= TEXT BLOCK =
International Desk |
Update: 2010-08-04 00:59:38
Pakistan braces for more rain as floods hit 3.2 million

 

PESHAWAR: Pakistan issued new flood warnings and the country on Wednesday faced a "serious humanitarian disaster" after downpours which have affected 3.2 million people and killed up to 1,500.

A week into the crisis and as more monsoon rains lashed the country, anger was reaching boiling point among impoverished survivors complaining that they had been abandoned by the government after their livelihoods were swept away.

Prime Minister Yousuf Raza Gilani was to chair an emergency cabinet meeting on Wednesday to estimate the damages -- expected to run into millions of dollars -- and speed up the relief work.

"This is a serious humanitarian disaster," the UN humanitarian coordinator for Pakistan, Martin Mogwanja, told AFP, saying that discussions were under way to determine whether the situation warranted a fresh appeal for donor aid.

The United Nations said clean drinking water and sanitation were urgently needed to stop disease spreading after Pakistan`s worst floods in 80 years following relentless monsoon rains.

= DATA EXTRACTS =
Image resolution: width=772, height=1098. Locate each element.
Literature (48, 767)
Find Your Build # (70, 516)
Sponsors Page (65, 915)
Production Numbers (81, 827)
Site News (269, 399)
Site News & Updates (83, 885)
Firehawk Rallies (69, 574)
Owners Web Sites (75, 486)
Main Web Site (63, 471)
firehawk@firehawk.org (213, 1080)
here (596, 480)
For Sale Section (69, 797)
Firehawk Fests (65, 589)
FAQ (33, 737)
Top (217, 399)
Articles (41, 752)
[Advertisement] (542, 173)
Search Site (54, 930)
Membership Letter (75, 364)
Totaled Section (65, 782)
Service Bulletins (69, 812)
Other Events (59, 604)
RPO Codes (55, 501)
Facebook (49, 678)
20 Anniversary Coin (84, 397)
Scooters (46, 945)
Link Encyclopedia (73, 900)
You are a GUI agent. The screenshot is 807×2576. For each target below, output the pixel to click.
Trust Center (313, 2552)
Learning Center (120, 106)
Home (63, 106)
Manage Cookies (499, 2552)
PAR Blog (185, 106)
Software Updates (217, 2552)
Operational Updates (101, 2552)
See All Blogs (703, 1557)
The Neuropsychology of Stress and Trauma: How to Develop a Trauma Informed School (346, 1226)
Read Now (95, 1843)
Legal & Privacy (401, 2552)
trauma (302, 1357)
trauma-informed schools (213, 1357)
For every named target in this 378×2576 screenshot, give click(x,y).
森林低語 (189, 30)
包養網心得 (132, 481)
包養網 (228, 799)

= EXERCISE =
Write the next part of the news report on the Pakistan floods, picking up after its last sentence. The records are material of their own and have no connection to the flood report.

= EXERCISE ANSWER =
Nadeem Ahmad, chairman of Pakistan`s National Disaster Management Authority, estimated that roughly three million people were affected -- 1.5 million in the northwest and the same number in central province Punjab.

About 1.4 million were children, said Marco Jimenez Rodriguez, a spokesman for UNICEF.

Authorities in the northwestern province of Khyber Pakhtunkhwa issued an alert to people living around Warsak Dam, one of the country`s biggest dams and lying outside Peshawar, as water levels rose.

Pakistan`s weather bureau forecast widespread rains in the southern province of Sindh, Punjab, Pakistani-held Kashmir, the hard-hit northwest and southwestern Baluchistan over the next three days.

Flash flooding was expected in parts of Khyber Pakhtunkhwa, Punjab and Baluchistan, it warned, with heavy thunderstorms in the capital Islamabad.

The military, Pakistan`s most powerful institution, said more than 54,000 people had been rescued from flood-hit areas and moved to safer places, with 40 helicopters and 450 army boats mobilised as part of the rescue effort.

Anger was growing among survivors as President Asif Ali Zardari pressed on with a visit to Europe.

"Zardari should visit the flood-hit areas and take steps for the welfare of the stranded people instead of taking joy rides to France and the UK," said Sher Khan, 40, in Majuky Faqirabad, one of the worst affected villages.

The president made a trip to his family`s stately home in the French countryside on Tuesday before travelling on to London to begin a five-day visit.

Zardari is due to hold talks with Prime Minister David Cameron on Friday, but some British lawmakers of Pakistani origin pulled out of a planned lunch with the president on Thursday, saying he should be back home.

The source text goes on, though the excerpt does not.